President Trump should have condemned the hatred of the neo- Nazis and memorialized Heather Heyer-without launching into a lengthy statement about moral equivalency. He should have been a statesman; not countering one message about healing with another message which served as a diatribe against those who have the chutzpah to oppose him. He could have stood alongside opponents of bigotry and not relapsed into his campaign style rhetoric as he subsequently did in Arizona. Instead, he used his post-Charlottesville platform to both besmirch a free press and to vilify anyone with a conflicting view. Such is not characteristic of the leader detailed in Shofteem .

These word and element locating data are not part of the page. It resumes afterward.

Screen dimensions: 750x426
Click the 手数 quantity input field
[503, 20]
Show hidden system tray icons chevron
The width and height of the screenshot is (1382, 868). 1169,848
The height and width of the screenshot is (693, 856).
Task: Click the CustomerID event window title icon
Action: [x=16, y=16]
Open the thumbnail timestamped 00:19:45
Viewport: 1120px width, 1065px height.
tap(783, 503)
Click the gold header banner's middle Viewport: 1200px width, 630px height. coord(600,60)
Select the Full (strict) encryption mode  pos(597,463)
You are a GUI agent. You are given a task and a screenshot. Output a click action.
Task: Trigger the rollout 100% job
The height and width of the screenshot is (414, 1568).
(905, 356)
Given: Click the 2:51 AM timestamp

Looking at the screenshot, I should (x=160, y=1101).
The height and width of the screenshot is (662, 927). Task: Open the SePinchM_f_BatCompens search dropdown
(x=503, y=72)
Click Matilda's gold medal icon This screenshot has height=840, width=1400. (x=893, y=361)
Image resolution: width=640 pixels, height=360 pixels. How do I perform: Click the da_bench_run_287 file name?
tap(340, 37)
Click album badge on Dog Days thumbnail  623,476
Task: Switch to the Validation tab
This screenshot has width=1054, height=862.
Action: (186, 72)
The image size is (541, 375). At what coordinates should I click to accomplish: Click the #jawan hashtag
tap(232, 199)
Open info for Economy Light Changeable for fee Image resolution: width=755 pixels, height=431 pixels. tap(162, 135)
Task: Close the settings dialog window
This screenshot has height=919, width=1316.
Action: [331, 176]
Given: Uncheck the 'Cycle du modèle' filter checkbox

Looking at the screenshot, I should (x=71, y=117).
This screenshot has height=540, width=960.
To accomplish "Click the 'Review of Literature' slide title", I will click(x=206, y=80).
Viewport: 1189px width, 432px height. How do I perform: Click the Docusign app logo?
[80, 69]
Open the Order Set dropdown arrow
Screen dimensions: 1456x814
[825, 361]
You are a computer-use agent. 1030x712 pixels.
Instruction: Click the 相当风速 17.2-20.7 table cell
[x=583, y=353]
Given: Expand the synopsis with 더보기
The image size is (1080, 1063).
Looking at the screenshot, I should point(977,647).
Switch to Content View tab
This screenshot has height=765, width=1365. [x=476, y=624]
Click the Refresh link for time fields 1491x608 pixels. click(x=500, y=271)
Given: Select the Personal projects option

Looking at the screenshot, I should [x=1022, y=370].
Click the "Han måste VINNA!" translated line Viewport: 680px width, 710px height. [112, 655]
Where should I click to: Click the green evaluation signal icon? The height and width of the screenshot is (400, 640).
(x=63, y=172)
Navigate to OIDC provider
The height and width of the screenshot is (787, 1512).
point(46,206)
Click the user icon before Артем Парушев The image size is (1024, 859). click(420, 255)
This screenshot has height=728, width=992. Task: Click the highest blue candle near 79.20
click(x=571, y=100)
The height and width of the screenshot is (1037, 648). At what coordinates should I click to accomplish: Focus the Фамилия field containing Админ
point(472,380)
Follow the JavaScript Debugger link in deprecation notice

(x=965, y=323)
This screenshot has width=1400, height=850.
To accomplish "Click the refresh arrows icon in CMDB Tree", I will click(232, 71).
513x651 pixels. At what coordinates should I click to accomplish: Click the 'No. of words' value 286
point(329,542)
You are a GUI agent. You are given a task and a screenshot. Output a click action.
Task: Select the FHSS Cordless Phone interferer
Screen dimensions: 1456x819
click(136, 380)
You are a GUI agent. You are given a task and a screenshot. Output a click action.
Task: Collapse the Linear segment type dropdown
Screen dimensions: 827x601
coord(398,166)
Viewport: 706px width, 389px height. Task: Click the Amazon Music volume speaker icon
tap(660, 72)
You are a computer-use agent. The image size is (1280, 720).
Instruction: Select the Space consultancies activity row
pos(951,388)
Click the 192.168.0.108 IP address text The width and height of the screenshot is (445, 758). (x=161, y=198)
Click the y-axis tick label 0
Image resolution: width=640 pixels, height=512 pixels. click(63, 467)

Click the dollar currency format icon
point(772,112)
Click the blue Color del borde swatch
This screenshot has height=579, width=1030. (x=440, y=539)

America demands a leader who represents all of us; even the people he finds loathsome. That type of President would do honor to the words of Shofteem and bring distinction to both his office and to the American people. I hope Mr. Trump can still become that type of leader.
For your information, President Obama initiated an annual conference call with American rabbis. Although President Trump expects to do likewise, my organization of Conservative rabbis (along with the Reform rabbinic movement) will not participate. Our leadership believes that after the President spoke about there being very fine people from within the neo-Nazi demonstrators; our refusal to participate is a moral imperative.
The Torah does not advocate for any political perspective; it explicitly and objectively details the central characteristics of a responsible leader or judge. The President we witnessed after Charlottesville stands contrary to the Torah’s notion of fairness and justice. Advocates of human rights can never be compared with those who shout slogans about Jews and disgrace the memories of any victim of the Shoah; both those who perished and those who survived. The President’s post-Charlottesville remarks demand strong condemnation: Not because of politics but because they encourage evil doers to pursue their path of hate. The people who marched in Charlottesville will never measure up to the lofty and honorable standards of leadership as expressed in Shofteem. Our President needs to be mindful of those standards and act accordingly.